Segmentation#

This tutorial is available as an IPython notebook at Malaya/example/segmentation.

This module trained on both standard and local (included social media) language structures, so it is save to use for both.

This interface deprecated, use HuggingFace interface instead.

[1]:
import os

os.environ['CUDA_VISIBLE_DEVICES'] = ''
[2]:
import logging

logging.basicConfig(level=logging.INFO)
[3]:
%%time

import malaya
CPU times: user 3.17 s, sys: 3.44 s, total: 6.61 s
Wall time: 2.25 s
/home/husein/dev/malaya/malaya/tokenizer.py:208: FutureWarning: Possible nested set at position 3372
  self.tok = re.compile(r'({})'.format('|'.join(pipeline)))
/home/husein/dev/malaya/malaya/tokenizer.py:208: FutureWarning: Possible nested set at position 3890
  self.tok = re.compile(r'({})'.format('|'.join(pipeline)))

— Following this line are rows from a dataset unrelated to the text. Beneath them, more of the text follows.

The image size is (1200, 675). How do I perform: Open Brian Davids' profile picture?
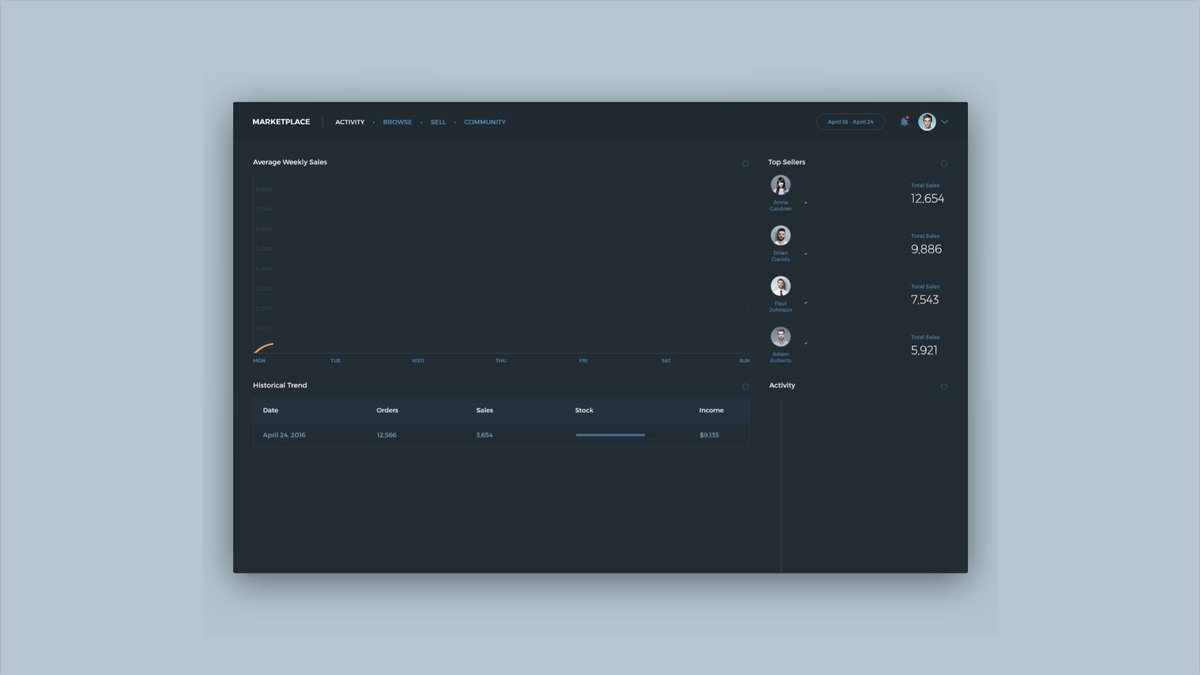tap(780, 234)
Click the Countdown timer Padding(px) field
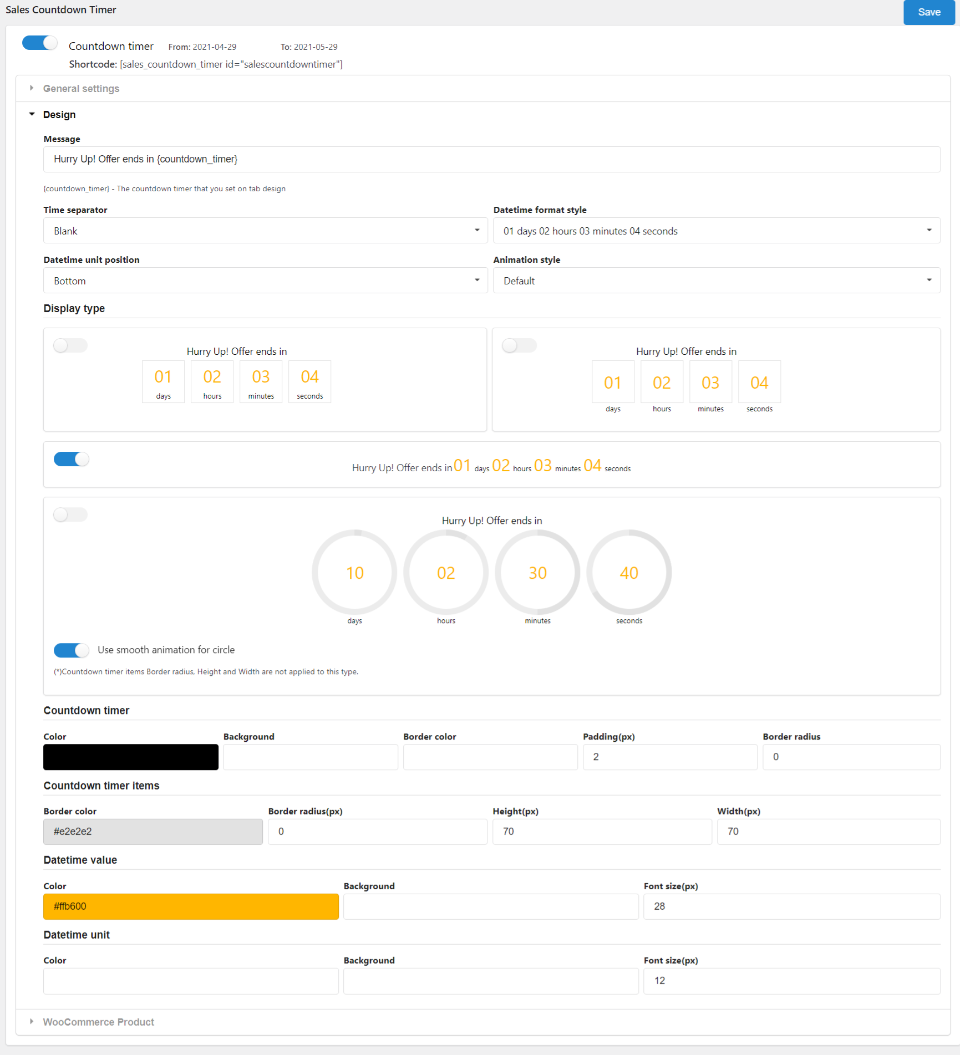 pos(670,757)
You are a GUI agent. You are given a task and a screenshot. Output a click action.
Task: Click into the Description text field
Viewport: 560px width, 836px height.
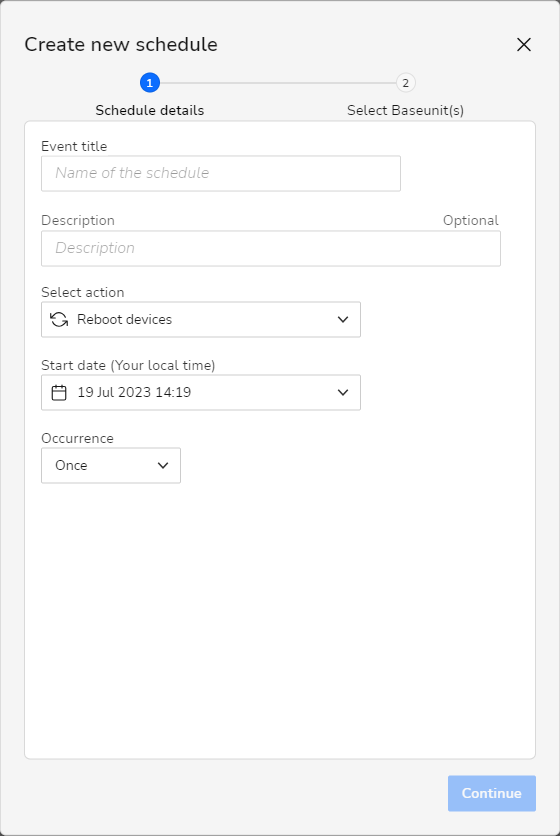tap(271, 248)
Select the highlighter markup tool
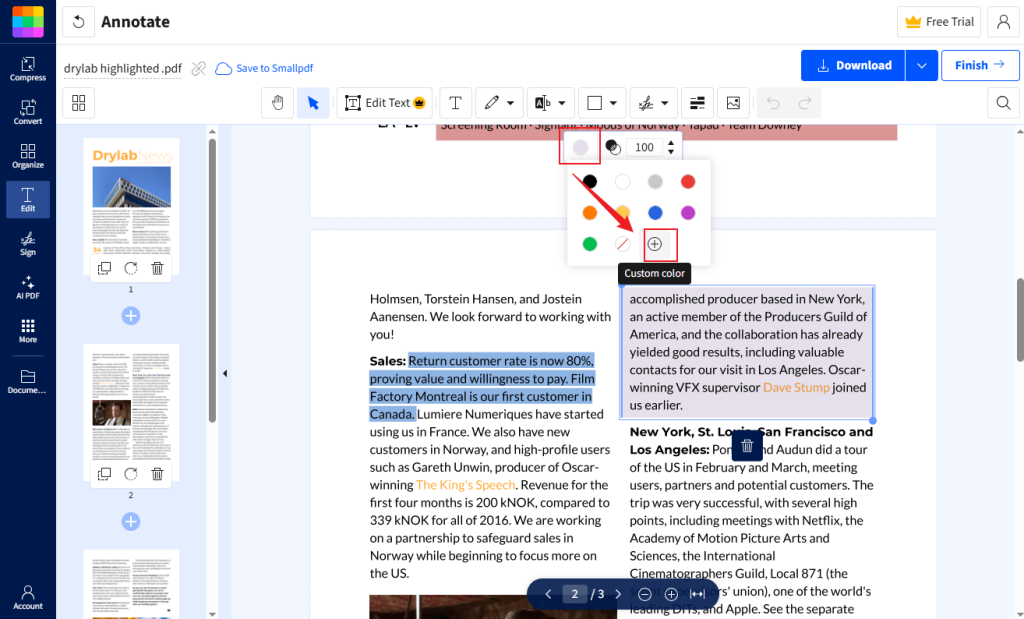Screen dimensions: 1024x619 pyautogui.click(x=541, y=102)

Common problem for social media texts, there are missing spaces in the text, so text segmentation can help you,

  1. huseinsukamakan ayam,dia sgtrisaukan -> husein suka makan ayam, dia sgt risaukan.

  2. drmahathir sangat menekankan budaya budakzamansekarang -> dr mahathir sangat menekankan budaya budak zaman sekarang.

  3. ceritatunnajibrazak -> cerita tun najib razak.

  4. TunM sukakan -> Tun M sukakan.

Segmentation only,

  1. Solve spacing error.

  2. Not correcting any grammar.

[4]:
import warnings
warnings.filterwarnings('default')
[5]:
string1 = 'huseinsukamakan ayam,dia sgtrisaukan'
string2 = 'drmahathir sangat menekankan budaya budakzamansekarang'
string3 = 'ceritatunnajibrazak'
string4 = 'TunM sukakan'
string_hard = 'IPOH-AhliDewanUndangan Negeri(ADUN) HuluKinta, MuhamadArafat Varisai Mahamadmenafikanmesejtularmendakwa beliau akan melompatparti menyokong UMNO membentuk kerajaannegeridiPerak.BeliauyangjugaKetua Penerangan Parti Keadilan Rakyat(PKR)Perak dalam satumesejringkaskepadaSinar Harian menjelaskan perkara itutidakbenarsama sekali.'
string_socialmedia = 'aqxsukalah apeyg tejadidekat mamattu'

Viterbi algorithm#

Commonly people use Viterbi algorithm to solve this problem, we also added viterbi using ngram from bahasa papers and wikipedia.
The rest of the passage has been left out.